StyleHaul, Inc.
- Industry: Marketing
- Headquarters: Los Angeles, CA
- Number of locations: Los Angeles, New York, Chicago, London, Singapore
- Services: Communications; Data Analysis; Media Planning; Original Content;
- Parent: RTL Group
- Website: stylehaul.com at the Wayback Machine (archived April 23, 2019)

= StyleHaul =

Marketing company (2011–2019)

StyleHaul, Inc. was an American advertising company. It gained recognition as an early pioneer of branded content and native advertising on digital platforms.
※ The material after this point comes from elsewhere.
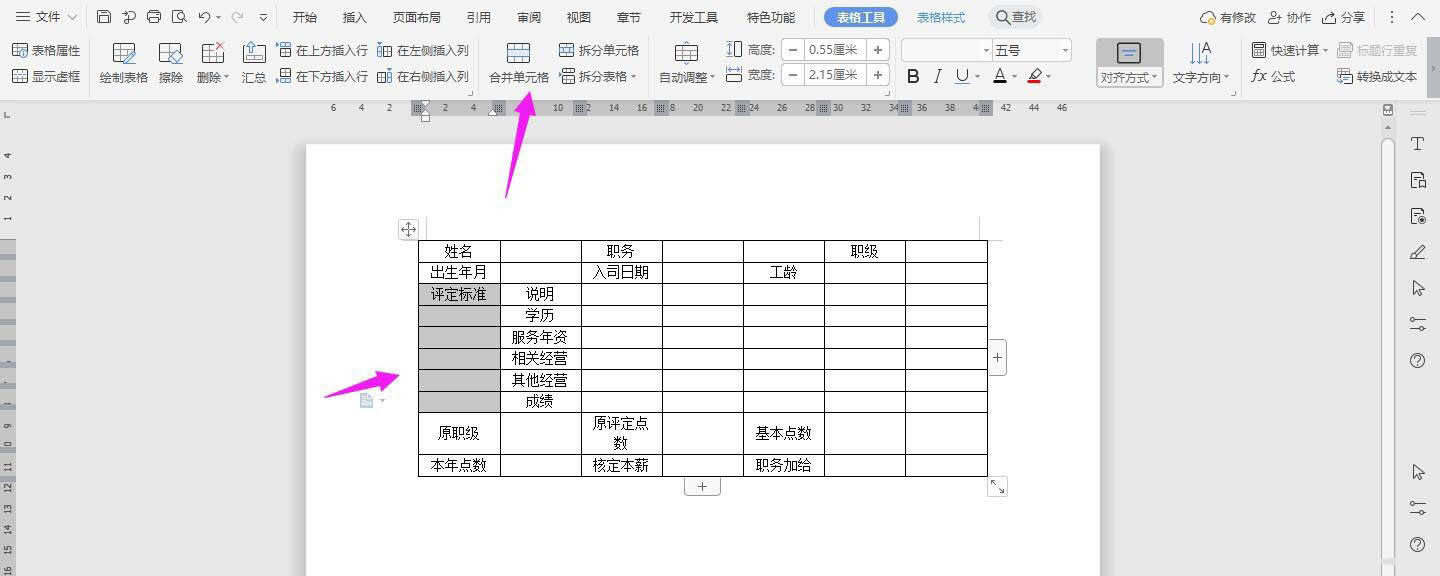This screenshot has width=1440, height=576.
Task: Open the fx 公式 formula tool
Action: [1274, 76]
The company was founded in 2011 by Stephanie Horbaczewski and operated as a portfolio company of RTL Group, which paid $127 million USD to acquire a controlling stake in the company in 2014.

StyleHaul was known for its influencer and paid media campaigns for beauty brands and retailers, such as Sephora, Maybelline, and Walgreens, as well as for its talent network, which included creators like Zoella, Ashley Tisdale, Chloe Lukasiak and Joey Graceffa.
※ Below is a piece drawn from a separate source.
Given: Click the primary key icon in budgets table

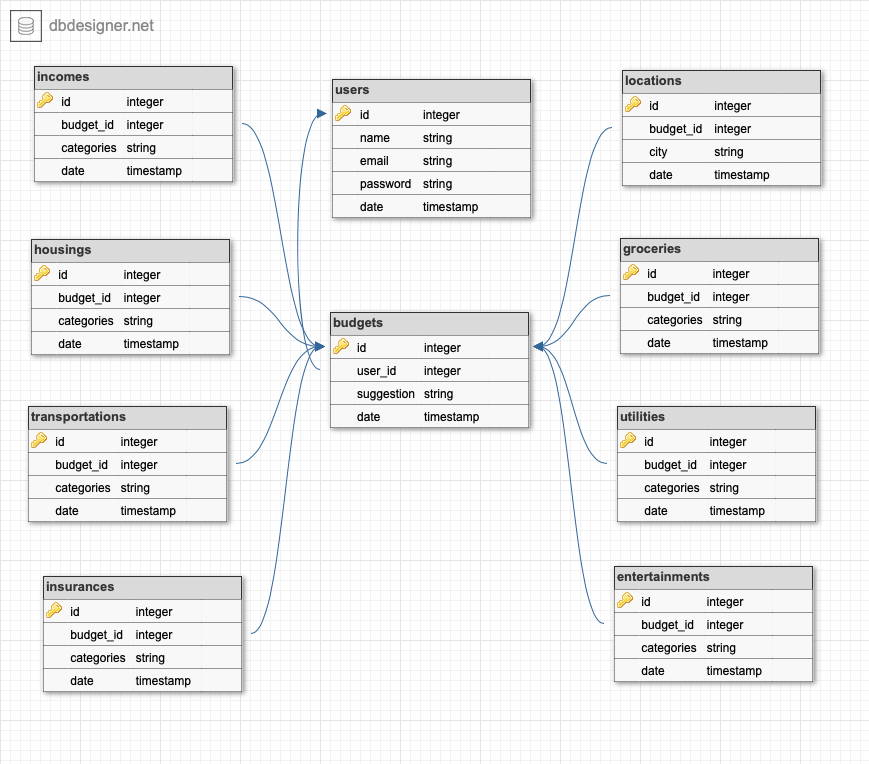Looking at the screenshot, I should [341, 347].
In 2018, founder and CEO Stephanie Horbaczewski left the company in order to launch an artificial intelligence startup, Vody, alongside former StyleHaul Chief Technology Officer, Jeremy Houghton.
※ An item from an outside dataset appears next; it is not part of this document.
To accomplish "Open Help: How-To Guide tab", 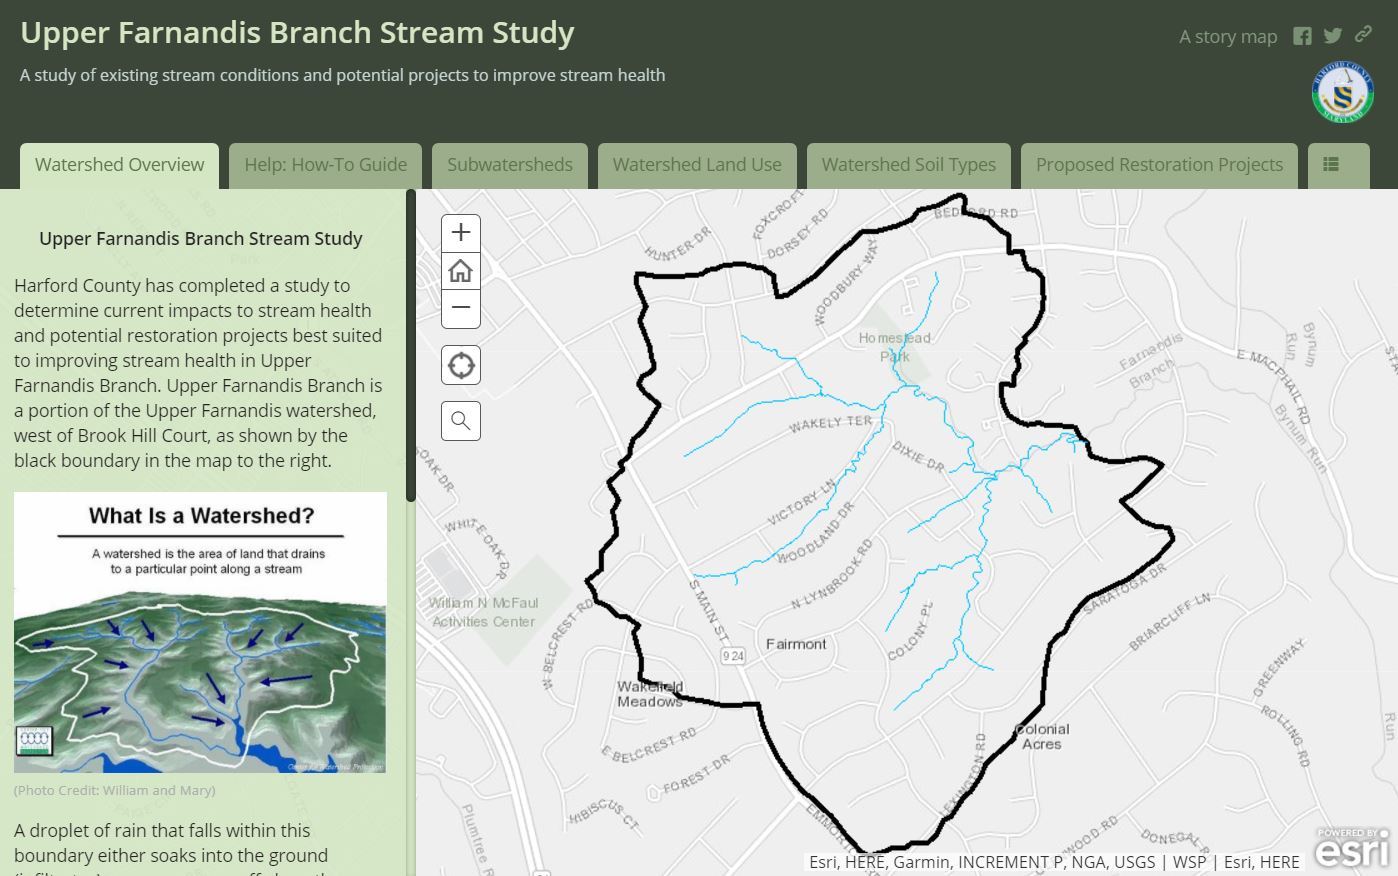I will pyautogui.click(x=325, y=165).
In 2019, StyleHaul shuttered operations, which coincided with the arrest and guilty plea of Dennis Blieden, 29, a former StyleHaul executive and professional poker player who embezzled $22 million from the company to pay his poker debts, personal debts and bad investments in cryptocurrencies. Stylehaul's remaining talent moved to RTL's Divimove, a merger of their European MCNs.